【期刊導(dǎo)讀】聚乙二醇干擾素α治療期間miR

編者按：目前HBV感染仍是全球重要的公共衛(wèi)生問題。牛磺膽酸鈉共轉(zhuǎn)運(yùn)多肽（NTCP）是HBV進(jìn)入肝細(xì)胞所需的受體之一。HBV進(jìn)入肝細(xì)胞后形成共價閉合環(huán)狀DNA（cccDNA），cccDNA半衰期較長，無需新的病毒進(jìn)入肝細(xì)胞即可自我補(bǔ)充，保持一定數(shù)量的轉(zhuǎn)錄模板。因此，抑制HBV進(jìn)入肝細(xì)胞在預(yù)防HBV感染中至關(guān)重要。

早前日本研究團(tuán)隊已證實(shí)了在聚乙二醇干擾素α（PEG IFNα）治療期間，血清miR-6126水平的升高預(yù)示著HBsAg的降低，且體外實(shí)驗(yàn)也說明了miR-6126能夠抑制HBsAg的產(chǎn)生和HBV復(fù)制。這表明miR-6126具有抑制HBV病毒活性的潛力，但潛在機(jī)制尚不清楚。

近期，該研究團(tuán)隊的最新成果發(fā)表在Gene上，通過體外實(shí)驗(yàn)探索miR-6126是否下調(diào)了NTCP的表達(dá)水平，結(jié)果顯示：轉(zhuǎn)染miR-6126降低了HepG2-NTCP細(xì)胞中NTCP的表達(dá)水平，且miR-6126下調(diào)了NTCP mRNA的表達(dá)，這與miR-6126抑制HBV進(jìn)入肝細(xì)胞有關(guān)。

研究方法

HepG2-NTCP細(xì)胞是過表達(dá)牛磺膽酸鈉共轉(zhuǎn)運(yùn)多肽（NTCP）-1的肝癌細(xì)胞株，用于評估轉(zhuǎn)染miR-6126后NTCP的表達(dá)水平和PreS1附著在NTCP上的情況。TaqMan基因表達(dá)分析用于檢測NTCP和β-肌動蛋白（β-actin）的基因表達(dá)水平。Western blot分析和免疫染色法評估NTCP蛋白表達(dá)水平。
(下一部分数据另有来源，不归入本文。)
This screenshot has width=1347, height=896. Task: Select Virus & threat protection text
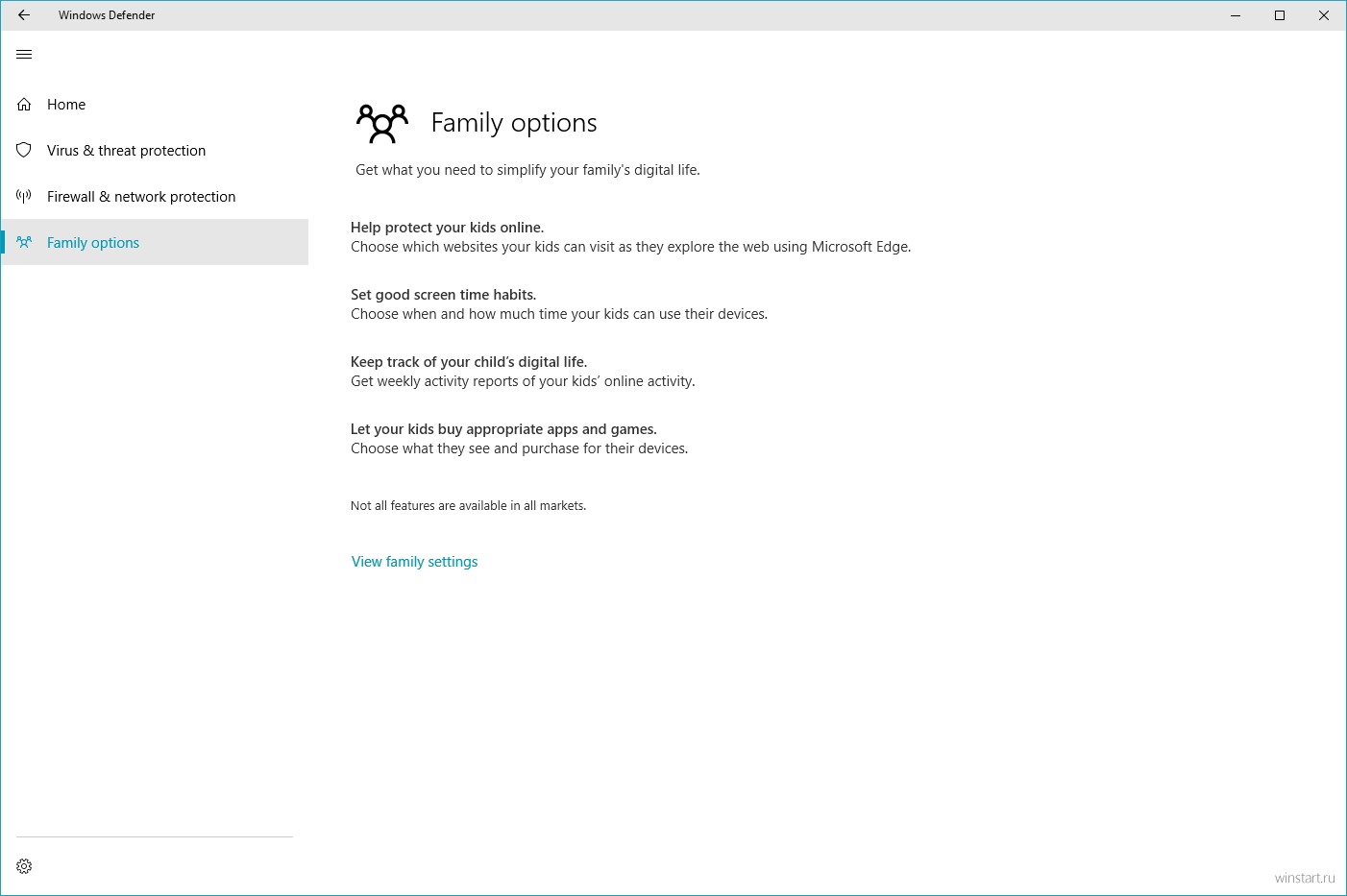tap(126, 151)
人原代肝細(xì)胞PXB細(xì)胞從接種PHH的尿激酶型纖溶酶原激活物轉(zhuǎn)基因/SCID小鼠中分離出來，用于驗(yàn)證miR-6126對PreS1附著在NTCP的抑制作用。酶聯(lián)免疫吸附法（ELISA）檢測培養(yǎng)上清液中HBsAg水平，以評估HBV進(jìn)入肝細(xì)胞的減少程度。
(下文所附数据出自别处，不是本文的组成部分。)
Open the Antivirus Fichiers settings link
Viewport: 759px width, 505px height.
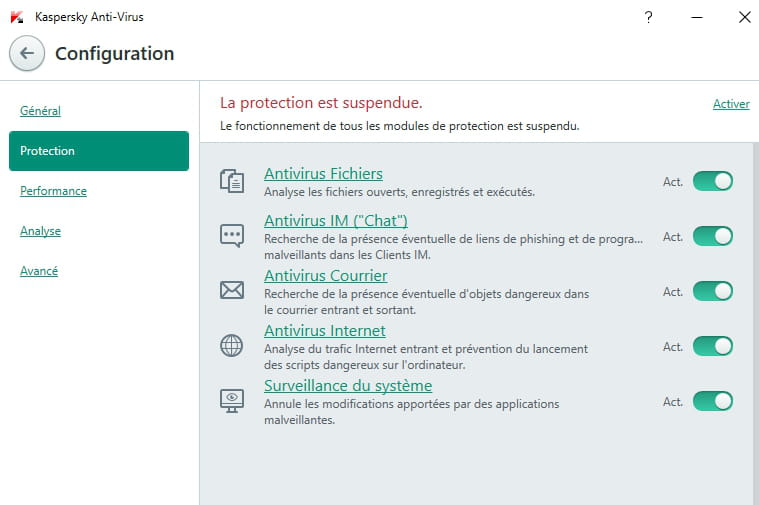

評估NTCP mRNA的穩(wěn)定性，以確定NTCP mRNA下調(diào)的原因。計算治療組和對照組之間miRNA表達(dá)水平的差異倍數(shù)。

研究結(jié)果

01 miR-6126抑制了NTCP表達(dá)和PreS1抗原附著于細(xì)胞表面

Western blot分析表明在HepG2-NTCP細(xì)胞中50 nm的miR-6126抑制了NTCP表達(dá)，而50 nm的miR-6126抑制劑會增強(qiáng)NTCP表達(dá)水平。免疫染色法也表明了50 nm的miR-6126抑制了NTCP表達(dá)。基于胞漿的面積比例，NTCP染色的面積隨miR-6126轉(zhuǎn)染而顯著降低。

轉(zhuǎn)染miR-6126后HepG2-NTCP細(xì)胞和人原代肝細(xì)胞PXB細(xì)胞中PreS1抗原對細(xì)胞表面的附著下降。

圖1：Western blot分析（A）和免疫染色法（B）評估NTCP表達(dá)水平

02 miR-6126降低了NTCP mRNA的穩(wěn)定性及HBsAg水平

在HepG2-NTCP細(xì)胞中，通過放線菌素D（5 μg/mL）抑制mRNA合成，miR-6126轉(zhuǎn)染組的NTCP殘留mRNA的下降比陰性對照組更快。

在PXB細(xì)胞中，miR-6126轉(zhuǎn)染組的HBsAg水平顯著低于陰性對照組。

圖2：miR-6126轉(zhuǎn)染組與陰性對照組的NTCP mRNA穩(wěn)定性和HBsAg水平

03 miR-6126引起轉(zhuǎn)錄組變化和miRNA表達(dá)譜改變，下調(diào)了NTCP mRNA的表達(dá)水平

在NTCP的3'UTR、5'UTR和CDS序列中，使用miRNA目標(biāo)序列motif來搜索，均未發(fā)現(xiàn)miR-6126可能的靶點(diǎn)。

在HepG2-NTCP細(xì)胞中轉(zhuǎn)染miR-6126后，與陰性對照相比，4個mRNAs表達(dá)水平上調(diào)，25個mRNAs表達(dá)水平下調(diào)。轉(zhuǎn)錄組數(shù)據(jù)已上傳NCBI數(shù)據(jù)庫（登錄號：GSE192617）。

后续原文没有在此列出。